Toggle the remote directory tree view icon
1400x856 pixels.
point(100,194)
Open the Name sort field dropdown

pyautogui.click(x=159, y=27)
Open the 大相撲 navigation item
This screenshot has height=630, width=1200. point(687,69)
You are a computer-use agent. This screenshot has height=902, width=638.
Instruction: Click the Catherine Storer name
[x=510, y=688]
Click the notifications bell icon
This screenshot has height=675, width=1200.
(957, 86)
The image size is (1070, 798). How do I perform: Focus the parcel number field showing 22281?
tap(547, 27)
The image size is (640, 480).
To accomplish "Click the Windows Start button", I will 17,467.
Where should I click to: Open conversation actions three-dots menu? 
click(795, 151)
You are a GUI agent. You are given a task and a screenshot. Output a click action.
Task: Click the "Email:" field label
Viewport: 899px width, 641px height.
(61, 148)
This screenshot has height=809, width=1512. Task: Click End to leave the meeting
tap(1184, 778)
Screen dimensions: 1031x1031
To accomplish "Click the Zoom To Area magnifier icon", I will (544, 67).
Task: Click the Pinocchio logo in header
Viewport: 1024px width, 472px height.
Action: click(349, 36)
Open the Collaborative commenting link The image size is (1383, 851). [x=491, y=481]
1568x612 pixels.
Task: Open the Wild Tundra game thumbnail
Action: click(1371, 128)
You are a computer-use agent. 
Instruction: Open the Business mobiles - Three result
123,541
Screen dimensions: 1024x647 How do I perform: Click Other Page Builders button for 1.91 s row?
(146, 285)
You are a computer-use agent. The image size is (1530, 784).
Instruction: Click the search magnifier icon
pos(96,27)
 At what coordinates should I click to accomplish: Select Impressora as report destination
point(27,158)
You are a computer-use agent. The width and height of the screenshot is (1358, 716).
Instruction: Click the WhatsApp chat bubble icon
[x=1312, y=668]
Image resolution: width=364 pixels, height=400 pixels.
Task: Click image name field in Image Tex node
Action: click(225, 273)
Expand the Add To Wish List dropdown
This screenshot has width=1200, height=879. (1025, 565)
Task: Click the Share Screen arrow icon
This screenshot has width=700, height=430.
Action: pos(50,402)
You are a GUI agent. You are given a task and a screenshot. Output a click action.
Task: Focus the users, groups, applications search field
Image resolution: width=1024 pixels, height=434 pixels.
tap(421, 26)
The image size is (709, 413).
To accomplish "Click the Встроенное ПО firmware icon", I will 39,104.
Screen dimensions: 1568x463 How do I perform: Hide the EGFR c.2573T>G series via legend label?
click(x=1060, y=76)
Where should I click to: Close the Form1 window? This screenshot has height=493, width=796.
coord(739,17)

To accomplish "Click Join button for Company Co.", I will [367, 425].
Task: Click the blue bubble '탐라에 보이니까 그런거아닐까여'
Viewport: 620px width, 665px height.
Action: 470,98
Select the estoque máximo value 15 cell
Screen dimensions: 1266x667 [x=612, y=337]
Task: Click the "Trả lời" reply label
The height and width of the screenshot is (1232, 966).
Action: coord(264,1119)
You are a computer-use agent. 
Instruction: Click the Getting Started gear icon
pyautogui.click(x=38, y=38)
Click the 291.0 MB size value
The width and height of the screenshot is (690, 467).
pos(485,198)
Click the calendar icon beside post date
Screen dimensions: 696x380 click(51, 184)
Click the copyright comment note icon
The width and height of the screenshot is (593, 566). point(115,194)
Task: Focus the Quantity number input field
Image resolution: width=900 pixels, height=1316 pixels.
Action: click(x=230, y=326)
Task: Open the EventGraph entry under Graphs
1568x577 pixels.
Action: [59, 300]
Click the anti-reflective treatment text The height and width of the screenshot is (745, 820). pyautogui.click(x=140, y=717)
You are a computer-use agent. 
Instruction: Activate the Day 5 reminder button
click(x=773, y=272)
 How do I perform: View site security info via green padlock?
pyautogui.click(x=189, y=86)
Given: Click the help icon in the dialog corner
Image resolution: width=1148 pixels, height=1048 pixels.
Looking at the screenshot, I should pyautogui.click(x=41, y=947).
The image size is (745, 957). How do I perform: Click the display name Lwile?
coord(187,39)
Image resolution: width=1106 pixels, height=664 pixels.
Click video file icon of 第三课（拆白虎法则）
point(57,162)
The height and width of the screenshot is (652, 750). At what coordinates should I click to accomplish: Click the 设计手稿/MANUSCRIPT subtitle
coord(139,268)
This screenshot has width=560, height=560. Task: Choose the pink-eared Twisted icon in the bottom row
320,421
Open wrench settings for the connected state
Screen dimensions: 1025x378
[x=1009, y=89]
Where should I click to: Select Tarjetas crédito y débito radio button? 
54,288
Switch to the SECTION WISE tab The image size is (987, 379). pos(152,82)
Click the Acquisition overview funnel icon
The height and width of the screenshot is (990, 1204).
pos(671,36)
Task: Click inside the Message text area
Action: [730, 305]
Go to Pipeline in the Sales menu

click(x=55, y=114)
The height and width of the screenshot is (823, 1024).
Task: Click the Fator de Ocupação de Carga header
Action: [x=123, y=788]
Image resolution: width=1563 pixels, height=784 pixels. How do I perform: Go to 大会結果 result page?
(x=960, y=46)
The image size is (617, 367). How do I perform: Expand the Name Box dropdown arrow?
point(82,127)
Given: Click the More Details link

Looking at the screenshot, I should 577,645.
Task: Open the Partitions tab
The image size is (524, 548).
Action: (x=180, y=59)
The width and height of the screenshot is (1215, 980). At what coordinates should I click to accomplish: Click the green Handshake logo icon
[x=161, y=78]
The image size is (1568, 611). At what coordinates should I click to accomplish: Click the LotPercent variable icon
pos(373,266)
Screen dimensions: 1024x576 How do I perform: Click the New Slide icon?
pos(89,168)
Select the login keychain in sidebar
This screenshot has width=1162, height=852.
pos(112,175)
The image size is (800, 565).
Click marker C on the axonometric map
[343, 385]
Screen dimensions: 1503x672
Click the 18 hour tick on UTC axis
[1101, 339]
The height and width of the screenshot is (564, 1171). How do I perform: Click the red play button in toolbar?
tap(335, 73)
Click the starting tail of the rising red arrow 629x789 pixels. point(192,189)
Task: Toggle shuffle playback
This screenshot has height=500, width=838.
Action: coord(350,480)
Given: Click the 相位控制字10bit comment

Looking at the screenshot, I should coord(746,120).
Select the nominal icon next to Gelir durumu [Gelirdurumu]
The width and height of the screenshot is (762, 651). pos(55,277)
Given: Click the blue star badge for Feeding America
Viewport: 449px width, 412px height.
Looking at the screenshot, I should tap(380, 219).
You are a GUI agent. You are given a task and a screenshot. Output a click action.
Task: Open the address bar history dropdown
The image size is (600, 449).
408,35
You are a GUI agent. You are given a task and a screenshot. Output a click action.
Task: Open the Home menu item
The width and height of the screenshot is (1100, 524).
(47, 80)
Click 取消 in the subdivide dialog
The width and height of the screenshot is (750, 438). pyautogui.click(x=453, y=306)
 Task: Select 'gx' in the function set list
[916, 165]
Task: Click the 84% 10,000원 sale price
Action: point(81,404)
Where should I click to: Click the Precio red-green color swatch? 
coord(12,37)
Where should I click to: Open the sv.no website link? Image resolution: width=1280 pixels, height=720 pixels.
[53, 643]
■ ■ ■ ■
**REQUIREMENT:**
The records above are to be printed out again exactly, without omission.

**FINISHED TASK:**
Toggle the remote directory tree view icon
1400x856 pixels.
point(100,194)
Open the Name sort field dropdown

pyautogui.click(x=159, y=27)
Open the 大相撲 navigation item
This screenshot has height=630, width=1200. point(687,69)
You are a computer-use agent. This screenshot has height=902, width=638.
Instruction: Click the Catherine Storer name
[x=510, y=688]
Click the notifications bell icon
This screenshot has height=675, width=1200.
(957, 86)
The image size is (1070, 798). How do I perform: Focus the parcel number field showing 22281?
tap(547, 27)
The image size is (640, 480).
To accomplish "Click the Windows Start button", I will 17,467.
Where should I click to: Open conversation actions three-dots menu? 
click(795, 151)
You are a GUI agent. You are given a task and a screenshot. Output a click action.
Task: Click the "Email:" field label
Viewport: 899px width, 641px height.
(61, 148)
This screenshot has height=809, width=1512. Task: Click End to leave the meeting
tap(1184, 778)
Screen dimensions: 1031x1031
To accomplish "Click the Zoom To Area magnifier icon", I will (544, 67).
Task: Click the Pinocchio logo in header
Viewport: 1024px width, 472px height.
Action: click(349, 36)
Open the Collaborative commenting link The image size is (1383, 851). [x=491, y=481]
1568x612 pixels.
Task: Open the Wild Tundra game thumbnail
Action: click(1371, 128)
You are a computer-use agent. 
Instruction: Open the Business mobiles - Three result
123,541
Screen dimensions: 1024x647 How do I perform: Click Other Page Builders button for 1.91 s row?
(146, 285)
You are a computer-use agent. The image size is (1530, 784).
Instruction: Click the search magnifier icon
pos(96,27)
 At what coordinates should I click to accomplish: Select Impressora as report destination
point(27,158)
You are a computer-use agent. The width and height of the screenshot is (1358, 716).
Instruction: Click the WhatsApp chat bubble icon
[x=1312, y=668]
Image resolution: width=364 pixels, height=400 pixels.
Task: Click image name field in Image Tex node
Action: click(225, 273)
Expand the Add To Wish List dropdown
This screenshot has width=1200, height=879. (1025, 565)
Task: Click the Share Screen arrow icon
This screenshot has width=700, height=430.
Action: pos(50,402)
You are a GUI agent. You are given a task and a screenshot. Output a click action.
Task: Focus the users, groups, applications search field
Image resolution: width=1024 pixels, height=434 pixels.
tap(421, 26)
The image size is (709, 413).
To accomplish "Click the Встроенное ПО firmware icon", I will 39,104.
Screen dimensions: 1568x463 How do I perform: Hide the EGFR c.2573T>G series via legend label?
click(x=1060, y=76)
Where should I click to: Close the Form1 window? This screenshot has height=493, width=796.
coord(739,17)

To accomplish "Click Join button for Company Co.", I will [367, 425].
Task: Click the blue bubble '탐라에 보이니까 그런거아닐까여'
Viewport: 620px width, 665px height.
Action: 470,98
Select the estoque máximo value 15 cell
Screen dimensions: 1266x667 [x=612, y=337]
Task: Click the "Trả lời" reply label
The height and width of the screenshot is (1232, 966).
Action: coord(264,1119)
You are a computer-use agent. 
Instruction: Click the Getting Started gear icon
pyautogui.click(x=38, y=38)
Click the 291.0 MB size value
The width and height of the screenshot is (690, 467).
pos(485,198)
Click the calendar icon beside post date
Screen dimensions: 696x380 click(51, 184)
Click the copyright comment note icon
The width and height of the screenshot is (593, 566). point(115,194)
Task: Focus the Quantity number input field
Image resolution: width=900 pixels, height=1316 pixels.
Action: click(x=230, y=326)
Task: Open the EventGraph entry under Graphs
1568x577 pixels.
Action: [59, 300]
Click the anti-reflective treatment text The height and width of the screenshot is (745, 820). pyautogui.click(x=140, y=717)
You are a computer-use agent. 
Instruction: Activate the Day 5 reminder button
click(x=773, y=272)
 How do I perform: View site security info via green padlock?
pyautogui.click(x=189, y=86)
Given: Click the help icon in the dialog corner
Image resolution: width=1148 pixels, height=1048 pixels.
Looking at the screenshot, I should pyautogui.click(x=41, y=947).
The image size is (745, 957). How do I perform: Click the display name Lwile?
coord(187,39)
Image resolution: width=1106 pixels, height=664 pixels.
Click video file icon of 第三课（拆白虎法则）
point(57,162)
The height and width of the screenshot is (652, 750). At what coordinates should I click to accomplish: Click the 设计手稿/MANUSCRIPT subtitle
coord(139,268)
This screenshot has width=560, height=560. Task: Choose the pink-eared Twisted icon in the bottom row
320,421
Open wrench settings for the connected state
Screen dimensions: 1025x378
[x=1009, y=89]
Where should I click to: Select Tarjetas crédito y débito radio button? 
54,288
Switch to the SECTION WISE tab The image size is (987, 379). pos(152,82)
Click the Acquisition overview funnel icon
The height and width of the screenshot is (990, 1204).
pos(671,36)
Task: Click inside the Message text area
Action: [730, 305]
Go to Pipeline in the Sales menu

click(x=55, y=114)
The height and width of the screenshot is (823, 1024).
Task: Click the Fator de Ocupação de Carga header
Action: [x=123, y=788]
Image resolution: width=1563 pixels, height=784 pixels. How do I perform: Go to 大会結果 result page?
(x=960, y=46)
The image size is (617, 367). How do I perform: Expand the Name Box dropdown arrow?
point(82,127)
Given: Click the More Details link

Looking at the screenshot, I should 577,645.
Task: Open the Partitions tab
The image size is (524, 548).
Action: (x=180, y=59)
The width and height of the screenshot is (1215, 980). At what coordinates should I click to accomplish: Click the green Handshake logo icon
[x=161, y=78]
The image size is (1568, 611). At what coordinates should I click to accomplish: Click the LotPercent variable icon
pos(373,266)
Screen dimensions: 1024x576 How do I perform: Click the New Slide icon?
pos(89,168)
Select the login keychain in sidebar
This screenshot has width=1162, height=852.
pos(112,175)
The image size is (800, 565).
Click marker C on the axonometric map
[343, 385]
Screen dimensions: 1503x672
Click the 18 hour tick on UTC axis
[1101, 339]
The height and width of the screenshot is (564, 1171). How do I perform: Click the red play button in toolbar?
tap(335, 73)
Click the starting tail of the rising red arrow 629x789 pixels. point(192,189)
Task: Toggle shuffle playback
This screenshot has height=500, width=838.
Action: coord(350,480)
Given: Click the 相位控制字10bit comment

Looking at the screenshot, I should coord(746,120).
Select the nominal icon next to Gelir durumu [Gelirdurumu]
The width and height of the screenshot is (762, 651). pos(55,277)
Given: Click the blue star badge for Feeding America
Viewport: 449px width, 412px height.
Looking at the screenshot, I should tap(380, 219).
You are a GUI agent. You are given a task and a screenshot. Output a click action.
Task: Open the address bar history dropdown
The image size is (600, 449).
408,35
You are a GUI agent. You are given a task and a screenshot. Output a click action.
Task: Open the Home menu item
The width and height of the screenshot is (1100, 524).
(47, 80)
Click 取消 in the subdivide dialog
The width and height of the screenshot is (750, 438). pyautogui.click(x=453, y=306)
 Task: Select 'gx' in the function set list
[916, 165]
Task: Click the 84% 10,000원 sale price
Action: point(81,404)
Where should I click to: Click the Precio red-green color swatch? 
coord(12,37)
Where should I click to: Open the sv.no website link? Image resolution: width=1280 pixels, height=720 pixels.
[53, 643]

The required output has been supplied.